EXTRACT TO READ -
[Start of Attachment]

Chevy Chase Valley could get enhanced access
Road would improve access to neighborhood near future Walter Reed Military Medical Center
A road that would create an extra outlet from the Chevy Chase Valley community, east of the future Walter Reed Military Medical Center in Bethesda, got a push after the Montgomery County executive recommended $3.7 million for it in the county's six-year capital budget.
The extension of Platt Ridge Drive would improve access to Chevy Chase Valley, a community of 60 homes and a recreation center in the crux of Jones Bridge Road and Connecticut Avenue. Getting in to and out of the community is expected to become more difficult when the merger of Walter Reed Army Medical Center and the National Naval Medical Center is complete in September.
The project would create a two-lane road with guardrails that connects the end of Montrose Road, in Chevy Chase Valley, to the intersection of Platt Ridge Drive and Jones Bridge Road by cutting through a corner of North Chevy Chase Park.
"It's a commitment that the county executive has made to do whatever we can to address the situation," said Phil Alperson, the Base Closure and Realignment Commission coordinator for Montgomery County.

[End of Attachment]

INFORMATION SUPPLIED -
[Start of Attachment]

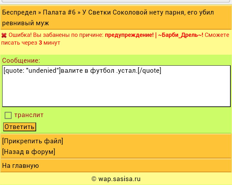Click the quoted text валите в футбол
This screenshot has height=185, width=232.
[87, 71]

[End of Attachment]

TASKS AND EXERCISES -
A. Answer these questions from the article on the Platt Ridge Drive extension:
(i) How much money did the county executive recommend for the road?
(ii) How many homes are in Chevy Chase Valley?
(iii) Which park would the new road cut through a corner of?
B. Revise the article on the Platt Ridge Drive extension by rewriting everything from "The extension of" down to "Chevy Chase Park.", with "two-lane" replaced by "four-lane".
C. Resume the article on the Platt Ridge Drive extension after its final sentence and carry it on.
The material is not needed for anything that follows.

ANSWERS BY ITEM -
A.
(i) $3.7 million
(ii) 60
(iii) North Chevy Chase Park

B.
The extension of Platt Ridge Drive would improve access to Chevy Chase Valley, a community of 60 homes and a recreation center in the crux of Jones Bridge Road and Connecticut Avenue. Getting in to and out of the community is expected to become more difficult when the merger of Walter Reed Army Medical Center and the National Naval Medical Center is complete in September.
The project would create a four-lane road with guardrails that connects the end of Montrose Road, in Chevy Chase Valley, to the intersection of Platt Ridge Drive and Jones Bridge Road by cutting through a corner of North Chevy Chase Park.

C.
County Executive Isiah Leggett's recommendation for the capital improvements program, which must be approved by the county council, would give $170,000 in fiscal 2012, $960,000 in fiscal 2013 and $2.57 million in fiscal 2014 as part of the capital improvements program. Designing and planning would take place in fiscal 2012 and fiscal 2013, with construction completed in fiscal 2014.
Leggett's proposals will reach county council committees next month.
Walter Reed's move to Navy Med is expected to increase by one third the number of employees, to 10,500, and is expected to double the number of annual visits to the campus to 1 million.
The first phases of construction at three intersections surrounding the Bethesda campus, including Jones Bridge Road and Connecticut Avenue, are scheduled to begin in this summer.
The Maryland Department of Transportation decided in late 2010 to move forward with early stages of construction for projects with money that is available $38 million in state and federal funds rather than waiting for enough to pay for the projects in whole.
On Capitol Hill, a $300 million appropriation for road projects in communities with BRAC impacted hospitals remains the most promising option for federal funding, even though previous efforts to secure that money have failed.
"The House is on record in support of this mitigation funding, and, with the consolidation deadline arriving later this year, the time to act is now," said Bridgett Frey, a spokeswoman for Rep. Christopher Van Hollen Jr. (D-Dist. 8) of Kensington.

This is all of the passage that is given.